Task details
All that is needed is an exact repetition of the lines from the one containing "You are a computer-use" through the final line of the material, without pictures.

Raw data
○ ○ ○ ○ ○ ○ ○
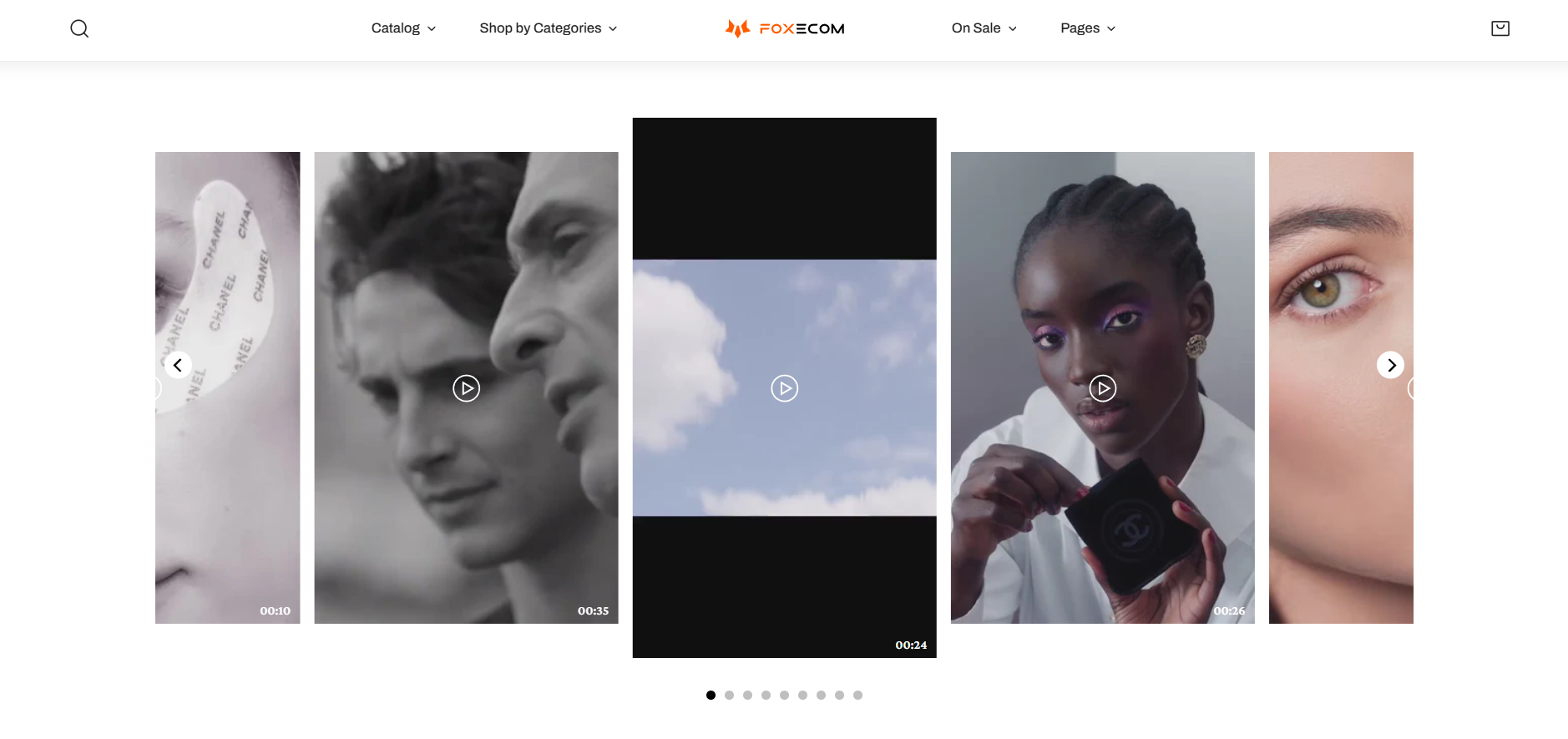The height and width of the screenshot is (739, 1568).
Task: Open the green eye close-up thumbnail
Action: [1341, 387]
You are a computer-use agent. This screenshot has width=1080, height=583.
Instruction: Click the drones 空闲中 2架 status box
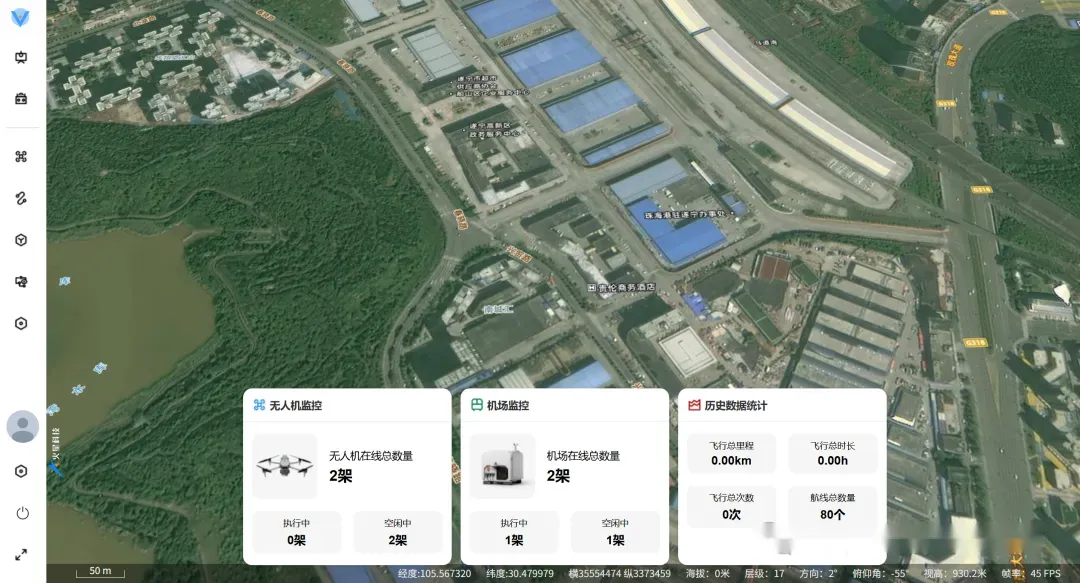pos(397,532)
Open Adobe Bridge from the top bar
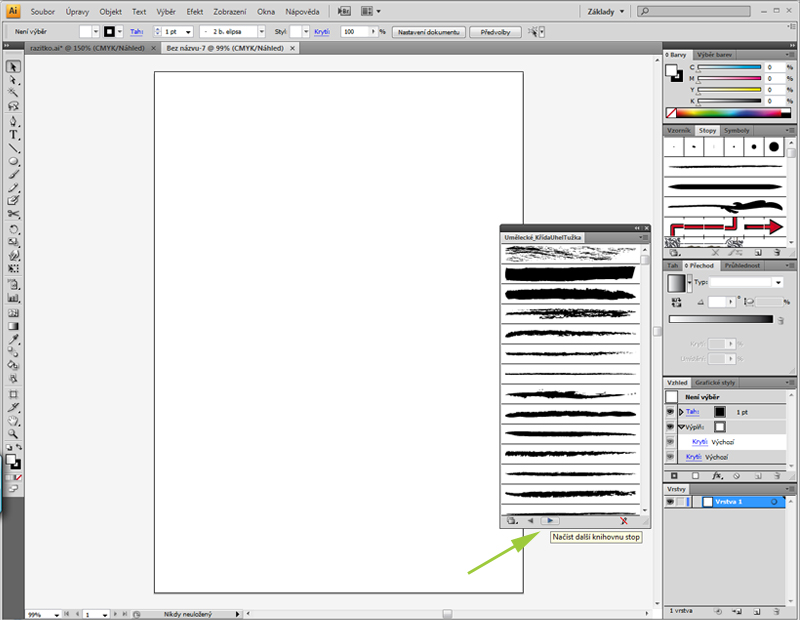The width and height of the screenshot is (800, 620). tap(345, 11)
○ ○ ○ ○ ○ ○ ○
Written response
You are a computer-use agent. This screenshot has width=1080, height=583.
Instruction: Click the drones 空闲中 2架 status box
pos(397,532)
Open Adobe Bridge from the top bar
The width and height of the screenshot is (800, 620). tap(345, 11)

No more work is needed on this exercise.